As already mentionned in this topic, a process that runs with PID 1 in its own pid namespace inherits a specific behaviour on how to deal with SIGINT
and SIGTERM
which is to ignore them.
This is precisely what happens when running a docker container, but not limited to it.
For example, run this command in a shell as root :
# unshare --pid --fork --mount-proc sleep infinity
This runs a sleep infinity
command in its own pid namespace. You can verify it running the lsns
command in another shell.
# lsns
NS TYPE NPROCS PID USER COMMAND
4026532363 pid 1 292 root sleep infinity
If you tries to send a SIGINT
to this process (with Ctrl+C
in the first shell, or with the kill -s SIGINT <PID>
command in the second shell), it will has no effect.
If you want to get rid of this process, you have to hard-kill it with kill -s SIGKILL <PID>
command in the second shell.
You can check that this process was running with PID 1 in its pid namespace running the ps
command the same way.
# unshare --pid --fork --mount-proc ps
PID TTY TIME CMD
1 pts/0 00:00:00 ps
Essentially you can observe the same.
# docker run -d --rm --name ubuntu ubuntu sleep infinity
d13fc1da3609407332c511f68d5b0513b31fa55df2e9b545044f53bfd0b2dc4b
# docker ps
CONTAINER ID IMAGE COMMAND CREATED STATUS PORTS NAMES
d13fc1da3609 docker.io/library/ubuntu:latest sleep infinity 2 seconds ago Up 3 seconds ubuntu
# lsns
4026532384 pid 1 1062 root sleep infinity
Try killing the sleep infinity
process with SIGHUP
, SIGTERM
and SIGKILL
will result in the same behaviour as previously explained, because this process is running with PID 1 in it's own pid namespace.
# docker exec ubuntu ps x
PID TTY STAT TIME COMMAND
1 ? Ss 0:00 sleep infinity
2 ? R 0:00 ps x
docker stop
does ?Without any fancy option, sends a SIGTERM
to the process running with PID 1 in the container pid namespace. If the process is still running after a 10 seconds timeout, sends a SIGKILL
.
This is why a container that runs a process that does not handle signals properly is slow to stop. The first signal is ignored, the second is not.

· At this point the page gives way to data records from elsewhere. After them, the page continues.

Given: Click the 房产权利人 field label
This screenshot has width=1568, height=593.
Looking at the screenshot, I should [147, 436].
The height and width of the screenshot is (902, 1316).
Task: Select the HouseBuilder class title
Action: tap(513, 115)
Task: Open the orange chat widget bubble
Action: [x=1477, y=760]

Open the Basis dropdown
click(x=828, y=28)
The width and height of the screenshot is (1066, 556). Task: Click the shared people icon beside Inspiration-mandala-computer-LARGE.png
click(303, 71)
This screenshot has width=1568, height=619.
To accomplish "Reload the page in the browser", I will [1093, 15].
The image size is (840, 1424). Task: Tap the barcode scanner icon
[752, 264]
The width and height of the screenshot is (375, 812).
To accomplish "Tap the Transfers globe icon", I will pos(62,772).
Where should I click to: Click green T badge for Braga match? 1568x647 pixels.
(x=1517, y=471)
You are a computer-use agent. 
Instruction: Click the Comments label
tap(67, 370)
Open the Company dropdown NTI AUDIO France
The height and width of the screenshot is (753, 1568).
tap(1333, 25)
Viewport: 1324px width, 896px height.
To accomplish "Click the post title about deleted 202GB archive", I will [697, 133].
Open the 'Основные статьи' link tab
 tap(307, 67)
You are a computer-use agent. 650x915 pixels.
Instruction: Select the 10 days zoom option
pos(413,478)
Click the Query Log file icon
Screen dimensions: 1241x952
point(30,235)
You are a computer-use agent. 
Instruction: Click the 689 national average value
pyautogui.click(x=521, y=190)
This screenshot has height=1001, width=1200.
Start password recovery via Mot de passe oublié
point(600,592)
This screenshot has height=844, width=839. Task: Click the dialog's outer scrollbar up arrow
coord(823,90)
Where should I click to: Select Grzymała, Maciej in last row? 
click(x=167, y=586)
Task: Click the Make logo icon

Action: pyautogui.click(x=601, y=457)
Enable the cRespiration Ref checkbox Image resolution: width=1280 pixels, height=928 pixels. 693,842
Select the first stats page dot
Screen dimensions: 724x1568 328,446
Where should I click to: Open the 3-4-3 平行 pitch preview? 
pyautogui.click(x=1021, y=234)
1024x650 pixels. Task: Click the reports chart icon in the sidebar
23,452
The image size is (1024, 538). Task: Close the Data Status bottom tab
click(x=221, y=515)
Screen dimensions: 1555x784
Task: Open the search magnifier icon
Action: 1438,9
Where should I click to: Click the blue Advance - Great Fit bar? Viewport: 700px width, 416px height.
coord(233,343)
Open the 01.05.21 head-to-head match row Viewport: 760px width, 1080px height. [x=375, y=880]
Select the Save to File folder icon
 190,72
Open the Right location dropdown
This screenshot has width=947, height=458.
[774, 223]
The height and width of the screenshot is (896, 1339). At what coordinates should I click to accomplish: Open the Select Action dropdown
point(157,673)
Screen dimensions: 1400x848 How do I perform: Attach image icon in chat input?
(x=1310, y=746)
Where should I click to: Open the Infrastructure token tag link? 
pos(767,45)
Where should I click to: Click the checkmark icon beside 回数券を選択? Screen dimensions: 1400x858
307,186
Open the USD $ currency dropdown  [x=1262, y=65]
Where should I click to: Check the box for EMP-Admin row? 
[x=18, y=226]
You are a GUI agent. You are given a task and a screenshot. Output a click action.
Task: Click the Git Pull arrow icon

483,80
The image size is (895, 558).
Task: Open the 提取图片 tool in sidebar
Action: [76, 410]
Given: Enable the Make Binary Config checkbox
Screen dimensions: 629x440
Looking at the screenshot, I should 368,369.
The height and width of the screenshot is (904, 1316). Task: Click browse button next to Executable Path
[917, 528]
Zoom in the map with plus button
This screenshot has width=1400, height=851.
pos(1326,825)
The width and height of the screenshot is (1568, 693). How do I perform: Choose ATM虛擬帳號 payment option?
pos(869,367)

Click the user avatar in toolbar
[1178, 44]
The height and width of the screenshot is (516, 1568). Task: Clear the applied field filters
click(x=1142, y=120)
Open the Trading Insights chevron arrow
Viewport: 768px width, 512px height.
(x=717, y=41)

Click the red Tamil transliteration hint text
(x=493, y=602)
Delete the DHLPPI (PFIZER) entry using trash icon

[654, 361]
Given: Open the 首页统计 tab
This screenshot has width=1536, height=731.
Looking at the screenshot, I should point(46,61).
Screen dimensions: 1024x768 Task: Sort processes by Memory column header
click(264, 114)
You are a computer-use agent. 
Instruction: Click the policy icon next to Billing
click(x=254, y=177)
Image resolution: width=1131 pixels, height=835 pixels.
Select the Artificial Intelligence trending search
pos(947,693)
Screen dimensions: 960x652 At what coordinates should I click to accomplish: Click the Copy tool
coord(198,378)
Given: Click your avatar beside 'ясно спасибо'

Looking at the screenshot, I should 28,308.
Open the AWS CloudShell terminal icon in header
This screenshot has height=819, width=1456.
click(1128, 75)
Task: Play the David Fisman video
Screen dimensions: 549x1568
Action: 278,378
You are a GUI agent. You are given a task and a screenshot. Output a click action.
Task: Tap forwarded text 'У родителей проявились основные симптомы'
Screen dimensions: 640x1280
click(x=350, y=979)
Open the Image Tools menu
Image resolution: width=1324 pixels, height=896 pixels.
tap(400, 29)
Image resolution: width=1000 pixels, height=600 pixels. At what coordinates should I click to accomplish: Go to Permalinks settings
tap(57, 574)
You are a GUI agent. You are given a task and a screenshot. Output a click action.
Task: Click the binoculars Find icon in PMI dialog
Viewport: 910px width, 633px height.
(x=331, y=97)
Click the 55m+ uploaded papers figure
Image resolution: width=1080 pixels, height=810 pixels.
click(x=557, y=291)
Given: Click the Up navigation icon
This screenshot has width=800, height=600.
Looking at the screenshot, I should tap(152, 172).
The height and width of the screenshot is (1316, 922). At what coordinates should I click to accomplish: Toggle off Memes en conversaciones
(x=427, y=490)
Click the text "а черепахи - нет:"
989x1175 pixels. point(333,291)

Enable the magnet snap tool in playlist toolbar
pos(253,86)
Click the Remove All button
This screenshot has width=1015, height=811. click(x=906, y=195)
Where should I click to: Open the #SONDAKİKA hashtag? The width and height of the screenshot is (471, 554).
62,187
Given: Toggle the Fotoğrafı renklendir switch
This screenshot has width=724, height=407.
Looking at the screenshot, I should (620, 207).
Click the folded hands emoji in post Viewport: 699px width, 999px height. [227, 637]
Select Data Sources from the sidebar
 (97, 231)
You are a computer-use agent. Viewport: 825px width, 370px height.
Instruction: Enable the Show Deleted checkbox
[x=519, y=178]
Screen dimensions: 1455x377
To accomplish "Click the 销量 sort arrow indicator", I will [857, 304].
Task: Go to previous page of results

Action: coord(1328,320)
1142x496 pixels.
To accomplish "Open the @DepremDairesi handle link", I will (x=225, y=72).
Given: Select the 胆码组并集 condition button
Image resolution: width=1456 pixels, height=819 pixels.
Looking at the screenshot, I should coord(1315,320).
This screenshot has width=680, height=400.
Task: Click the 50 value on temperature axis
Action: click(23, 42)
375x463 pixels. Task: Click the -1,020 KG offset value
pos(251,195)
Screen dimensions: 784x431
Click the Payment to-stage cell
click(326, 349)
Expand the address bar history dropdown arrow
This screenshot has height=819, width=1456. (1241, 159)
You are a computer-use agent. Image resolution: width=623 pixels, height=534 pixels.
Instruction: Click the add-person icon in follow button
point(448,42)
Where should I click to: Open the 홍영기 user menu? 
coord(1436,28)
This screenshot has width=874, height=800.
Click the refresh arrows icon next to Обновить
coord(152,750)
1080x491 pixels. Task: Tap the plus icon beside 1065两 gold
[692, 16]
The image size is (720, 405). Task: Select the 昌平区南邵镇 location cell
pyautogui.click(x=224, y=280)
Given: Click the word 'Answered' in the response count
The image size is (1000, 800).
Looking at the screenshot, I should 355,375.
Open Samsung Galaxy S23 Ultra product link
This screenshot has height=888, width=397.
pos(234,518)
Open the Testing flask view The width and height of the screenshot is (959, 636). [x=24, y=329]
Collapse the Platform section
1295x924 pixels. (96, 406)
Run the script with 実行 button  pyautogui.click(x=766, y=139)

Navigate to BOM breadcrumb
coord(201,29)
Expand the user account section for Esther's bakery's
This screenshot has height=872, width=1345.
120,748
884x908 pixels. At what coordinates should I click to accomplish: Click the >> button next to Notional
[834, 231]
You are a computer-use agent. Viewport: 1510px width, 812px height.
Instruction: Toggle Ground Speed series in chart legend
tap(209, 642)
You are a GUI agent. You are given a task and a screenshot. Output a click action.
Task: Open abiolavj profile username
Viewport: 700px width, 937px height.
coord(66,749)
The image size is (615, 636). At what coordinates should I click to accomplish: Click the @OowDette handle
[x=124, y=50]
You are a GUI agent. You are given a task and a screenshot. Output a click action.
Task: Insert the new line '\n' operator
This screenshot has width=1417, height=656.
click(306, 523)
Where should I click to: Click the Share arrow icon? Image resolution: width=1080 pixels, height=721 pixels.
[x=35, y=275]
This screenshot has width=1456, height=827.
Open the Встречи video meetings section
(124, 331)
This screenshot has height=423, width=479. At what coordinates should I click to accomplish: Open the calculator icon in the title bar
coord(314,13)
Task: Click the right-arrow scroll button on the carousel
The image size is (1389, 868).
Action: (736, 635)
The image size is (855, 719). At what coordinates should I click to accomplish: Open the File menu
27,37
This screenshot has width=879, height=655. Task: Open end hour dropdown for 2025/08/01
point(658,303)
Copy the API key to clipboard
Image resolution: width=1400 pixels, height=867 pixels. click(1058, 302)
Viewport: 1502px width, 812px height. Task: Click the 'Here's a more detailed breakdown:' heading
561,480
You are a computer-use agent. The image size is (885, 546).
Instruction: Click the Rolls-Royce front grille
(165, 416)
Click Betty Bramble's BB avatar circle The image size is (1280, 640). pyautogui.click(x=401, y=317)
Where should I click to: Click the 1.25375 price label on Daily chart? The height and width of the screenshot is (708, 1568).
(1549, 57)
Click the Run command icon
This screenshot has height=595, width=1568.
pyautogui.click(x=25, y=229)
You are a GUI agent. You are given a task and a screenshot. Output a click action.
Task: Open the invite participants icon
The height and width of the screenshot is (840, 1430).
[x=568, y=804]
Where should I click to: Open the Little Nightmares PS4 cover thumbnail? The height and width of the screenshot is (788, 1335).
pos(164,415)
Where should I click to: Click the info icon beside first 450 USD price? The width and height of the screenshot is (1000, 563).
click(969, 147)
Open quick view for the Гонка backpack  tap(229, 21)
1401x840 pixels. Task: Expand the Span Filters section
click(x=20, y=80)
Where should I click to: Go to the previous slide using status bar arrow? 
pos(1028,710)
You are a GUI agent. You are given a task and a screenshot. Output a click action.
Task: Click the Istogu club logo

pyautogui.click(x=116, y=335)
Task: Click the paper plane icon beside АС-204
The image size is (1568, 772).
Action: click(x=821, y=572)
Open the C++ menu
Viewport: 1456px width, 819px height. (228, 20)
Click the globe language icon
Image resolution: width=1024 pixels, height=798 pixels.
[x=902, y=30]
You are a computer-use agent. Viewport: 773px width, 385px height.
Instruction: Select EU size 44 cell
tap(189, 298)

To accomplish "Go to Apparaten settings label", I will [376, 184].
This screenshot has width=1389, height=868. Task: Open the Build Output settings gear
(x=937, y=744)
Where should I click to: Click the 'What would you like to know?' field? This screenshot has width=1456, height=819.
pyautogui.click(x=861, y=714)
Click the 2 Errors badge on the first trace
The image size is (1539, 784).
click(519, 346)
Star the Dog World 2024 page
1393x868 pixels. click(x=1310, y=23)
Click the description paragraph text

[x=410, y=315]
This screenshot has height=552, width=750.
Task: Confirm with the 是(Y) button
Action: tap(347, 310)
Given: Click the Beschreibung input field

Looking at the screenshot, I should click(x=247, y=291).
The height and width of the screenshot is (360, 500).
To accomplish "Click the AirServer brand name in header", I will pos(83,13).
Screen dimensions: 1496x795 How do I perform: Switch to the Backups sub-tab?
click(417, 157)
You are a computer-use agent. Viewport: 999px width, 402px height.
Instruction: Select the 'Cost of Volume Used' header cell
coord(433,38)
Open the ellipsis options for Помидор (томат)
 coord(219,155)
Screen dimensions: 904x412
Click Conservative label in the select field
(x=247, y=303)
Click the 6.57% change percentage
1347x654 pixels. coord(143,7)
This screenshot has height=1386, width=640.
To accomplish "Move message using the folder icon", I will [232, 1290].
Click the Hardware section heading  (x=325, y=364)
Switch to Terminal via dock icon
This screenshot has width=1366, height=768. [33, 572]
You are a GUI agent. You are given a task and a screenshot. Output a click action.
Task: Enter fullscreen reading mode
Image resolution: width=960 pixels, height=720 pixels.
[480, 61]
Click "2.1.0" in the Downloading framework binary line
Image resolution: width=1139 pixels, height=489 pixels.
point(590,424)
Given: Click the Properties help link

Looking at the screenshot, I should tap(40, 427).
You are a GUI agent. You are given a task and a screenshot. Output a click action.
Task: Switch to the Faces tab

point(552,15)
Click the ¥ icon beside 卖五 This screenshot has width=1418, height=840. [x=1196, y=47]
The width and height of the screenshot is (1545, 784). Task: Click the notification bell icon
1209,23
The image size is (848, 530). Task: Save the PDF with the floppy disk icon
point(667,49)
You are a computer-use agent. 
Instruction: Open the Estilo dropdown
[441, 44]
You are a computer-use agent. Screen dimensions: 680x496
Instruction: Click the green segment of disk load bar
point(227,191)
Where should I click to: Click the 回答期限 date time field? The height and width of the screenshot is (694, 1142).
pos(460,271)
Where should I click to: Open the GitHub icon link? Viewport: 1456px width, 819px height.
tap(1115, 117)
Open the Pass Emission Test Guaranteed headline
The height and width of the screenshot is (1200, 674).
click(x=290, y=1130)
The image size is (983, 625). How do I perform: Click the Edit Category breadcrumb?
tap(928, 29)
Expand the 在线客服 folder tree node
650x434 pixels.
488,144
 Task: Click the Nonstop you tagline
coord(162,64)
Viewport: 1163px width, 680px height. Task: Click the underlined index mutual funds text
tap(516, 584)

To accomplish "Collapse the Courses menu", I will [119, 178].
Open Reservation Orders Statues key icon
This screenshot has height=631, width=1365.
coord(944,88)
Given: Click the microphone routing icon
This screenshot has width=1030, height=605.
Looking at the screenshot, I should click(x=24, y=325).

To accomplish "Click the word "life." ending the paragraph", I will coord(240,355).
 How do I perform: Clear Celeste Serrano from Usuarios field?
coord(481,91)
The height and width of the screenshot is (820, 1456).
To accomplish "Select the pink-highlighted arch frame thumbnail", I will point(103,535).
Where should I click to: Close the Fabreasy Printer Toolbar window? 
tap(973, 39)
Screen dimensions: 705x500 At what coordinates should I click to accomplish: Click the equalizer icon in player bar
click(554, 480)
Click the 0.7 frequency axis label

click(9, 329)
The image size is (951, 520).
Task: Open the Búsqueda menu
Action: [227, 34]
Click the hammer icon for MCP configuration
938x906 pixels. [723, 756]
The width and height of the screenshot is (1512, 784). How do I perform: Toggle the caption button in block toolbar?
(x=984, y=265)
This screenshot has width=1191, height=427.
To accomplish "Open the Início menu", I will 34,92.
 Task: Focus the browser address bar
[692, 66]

Documentation here : Docker stop docs
You can verify it with the commands :
# TIMEFORMAT="==> Execution time = %Rs"
# time docker stop ubuntu
ubuntu
==> Execution time = 10.518s
The simplest way consists in using the --init
option when creating the container, which add a binary developped on the tini GitHub project in the newly created container and run it (with PID 1 in the container pid namespace) and asks it to run as a fork the command to run in the container.
Running the same commands as before show this :
# docker run --init -d --rm --name ubuntu ubuntu sleep infinity
27fc4026c264f48c8ee148796f77e7705411691845e4267467b5bc9f2aba609a
# docker exec ubuntu ps x
PID TTY STAT TIME COMMAND
1 ? Ss 0:00 /sbin/docker-init -- sleep infinity
7 ? S 0:00 sleep infinity
8 ? Rs 0:00 ps x
A simple docker stop is very quick, showing that the SIGTERM
signal is handled by the docker-init
process which kills its forks and gracefully stops.
# time docker stop ubuntu
ubuntu
==> Execution time = 0.501s
docker --init
option ?You want to make sure that your init
process declares it's own signal handlers. If you're planning to run a simple sleep infinity
command in your container, you can wrap it a bash script that runs the trap
command prior.
BUT when you run the exec sleep
command from bash, the sleep binary code is run in a blocking way, meaning that it waits to finish before the signals are interpreted again. As a consequence, the trap
command becomes uneffective.
A workaround could consist in using a non blocking (signal responsive) waiting command, like read
when reading from an read/write opened unix pipe created with mkfifo
.
Note that you can simlink a file descriptor to this unix pipe file (and even delete it !) to preserve a non-blocking read
without polluting your container with unecessary pipe files.
This is an example :
#!/bin/bash
trap "exit 0" SIGINT SIGTERM
tmpdir="$(mktemp -d)"
mkfifo "$tmpdir/pipe"
exec 3<>"$tmpdir/pipe"
rm -r "$tmpdir"
read -u3
Put this content in a scripts/run.sh
file on you docker host and do not forget to chmod +x
it.
And now, let's run the whole bunch of commands previously mentionned, using this script as the "init" program, with PID 1 in the container.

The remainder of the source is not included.